#### Information given
◇ ◇ ◇

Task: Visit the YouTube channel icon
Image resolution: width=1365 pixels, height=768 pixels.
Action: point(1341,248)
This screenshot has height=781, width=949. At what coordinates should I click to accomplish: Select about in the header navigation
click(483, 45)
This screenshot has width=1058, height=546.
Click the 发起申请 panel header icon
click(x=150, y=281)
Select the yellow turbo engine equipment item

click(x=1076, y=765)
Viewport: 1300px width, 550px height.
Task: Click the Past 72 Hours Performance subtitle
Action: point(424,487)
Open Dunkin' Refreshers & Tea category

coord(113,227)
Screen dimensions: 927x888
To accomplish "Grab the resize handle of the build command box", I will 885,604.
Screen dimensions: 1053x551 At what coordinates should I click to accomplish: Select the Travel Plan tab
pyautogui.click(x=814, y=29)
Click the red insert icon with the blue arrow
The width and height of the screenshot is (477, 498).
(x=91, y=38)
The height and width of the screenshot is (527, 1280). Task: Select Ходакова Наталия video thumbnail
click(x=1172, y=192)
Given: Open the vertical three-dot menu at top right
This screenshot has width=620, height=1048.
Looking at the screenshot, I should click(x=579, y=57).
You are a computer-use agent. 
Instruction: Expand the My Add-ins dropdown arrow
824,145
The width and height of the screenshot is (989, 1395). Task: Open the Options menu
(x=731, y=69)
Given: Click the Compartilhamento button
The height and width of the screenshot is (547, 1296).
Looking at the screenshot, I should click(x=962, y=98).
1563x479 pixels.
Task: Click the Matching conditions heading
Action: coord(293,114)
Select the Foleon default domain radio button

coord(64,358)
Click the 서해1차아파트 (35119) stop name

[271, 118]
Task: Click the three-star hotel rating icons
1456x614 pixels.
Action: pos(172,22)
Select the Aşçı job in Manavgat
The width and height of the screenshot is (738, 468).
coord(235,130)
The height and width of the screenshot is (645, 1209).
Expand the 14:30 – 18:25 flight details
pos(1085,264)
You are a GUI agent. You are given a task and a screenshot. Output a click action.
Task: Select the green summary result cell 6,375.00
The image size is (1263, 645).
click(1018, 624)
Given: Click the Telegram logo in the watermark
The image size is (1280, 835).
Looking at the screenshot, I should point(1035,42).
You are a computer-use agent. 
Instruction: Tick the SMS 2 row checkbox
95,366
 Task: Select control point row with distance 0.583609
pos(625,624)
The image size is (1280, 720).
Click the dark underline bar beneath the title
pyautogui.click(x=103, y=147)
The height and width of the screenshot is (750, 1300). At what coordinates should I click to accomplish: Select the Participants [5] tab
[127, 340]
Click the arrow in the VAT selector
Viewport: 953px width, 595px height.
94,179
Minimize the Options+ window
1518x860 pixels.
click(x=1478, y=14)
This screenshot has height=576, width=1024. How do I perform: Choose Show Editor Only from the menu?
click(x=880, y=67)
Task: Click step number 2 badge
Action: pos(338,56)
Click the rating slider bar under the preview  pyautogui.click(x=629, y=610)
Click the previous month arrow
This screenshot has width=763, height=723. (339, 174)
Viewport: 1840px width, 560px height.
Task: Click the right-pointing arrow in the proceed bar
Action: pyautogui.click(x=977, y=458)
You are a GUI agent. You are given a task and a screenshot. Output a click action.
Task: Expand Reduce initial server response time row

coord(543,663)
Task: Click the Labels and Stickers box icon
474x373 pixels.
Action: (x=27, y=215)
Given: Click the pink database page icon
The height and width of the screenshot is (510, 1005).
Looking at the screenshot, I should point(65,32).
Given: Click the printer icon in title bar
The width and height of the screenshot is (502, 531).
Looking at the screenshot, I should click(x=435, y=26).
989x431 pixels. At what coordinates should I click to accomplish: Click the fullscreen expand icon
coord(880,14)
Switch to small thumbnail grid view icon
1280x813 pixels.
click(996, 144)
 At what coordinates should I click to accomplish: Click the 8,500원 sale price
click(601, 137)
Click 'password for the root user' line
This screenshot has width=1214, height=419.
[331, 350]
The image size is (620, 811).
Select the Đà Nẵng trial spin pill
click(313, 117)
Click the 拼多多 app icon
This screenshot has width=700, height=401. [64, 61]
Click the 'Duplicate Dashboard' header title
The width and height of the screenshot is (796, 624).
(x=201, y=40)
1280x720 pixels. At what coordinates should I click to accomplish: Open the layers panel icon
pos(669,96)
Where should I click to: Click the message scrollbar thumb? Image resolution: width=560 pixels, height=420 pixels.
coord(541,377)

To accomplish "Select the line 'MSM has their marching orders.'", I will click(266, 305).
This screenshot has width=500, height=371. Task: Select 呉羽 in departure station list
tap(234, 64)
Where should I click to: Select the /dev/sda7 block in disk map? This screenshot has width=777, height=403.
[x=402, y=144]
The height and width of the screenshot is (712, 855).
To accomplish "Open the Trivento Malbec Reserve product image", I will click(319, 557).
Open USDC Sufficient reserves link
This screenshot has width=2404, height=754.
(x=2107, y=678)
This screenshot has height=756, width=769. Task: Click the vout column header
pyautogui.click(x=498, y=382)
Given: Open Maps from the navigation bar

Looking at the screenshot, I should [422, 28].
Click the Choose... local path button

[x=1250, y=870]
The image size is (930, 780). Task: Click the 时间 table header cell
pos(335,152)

◇ ◇ ◇

#### What you should do
In the listing above, find the line containing "This screenshot has height=576, width=1024." and the line containing "Task: Click the Labels and Stickers box icon". Output them and every line between, exactly, and nothing else.

#### Output
This screenshot has height=576, width=1024. How do I perform: Choose Show Editor Only from the menu?
click(x=880, y=67)
Task: Click step number 2 badge
Action: pos(338,56)
Click the rating slider bar under the preview  pyautogui.click(x=629, y=610)
Click the previous month arrow
This screenshot has width=763, height=723. (339, 174)
Viewport: 1840px width, 560px height.
Task: Click the right-pointing arrow in the proceed bar
Action: pyautogui.click(x=977, y=458)
You are a GUI agent. You are given a task and a screenshot. Output a click action.
Task: Expand Reduce initial server response time row

coord(543,663)
Task: Click the Labels and Stickers box icon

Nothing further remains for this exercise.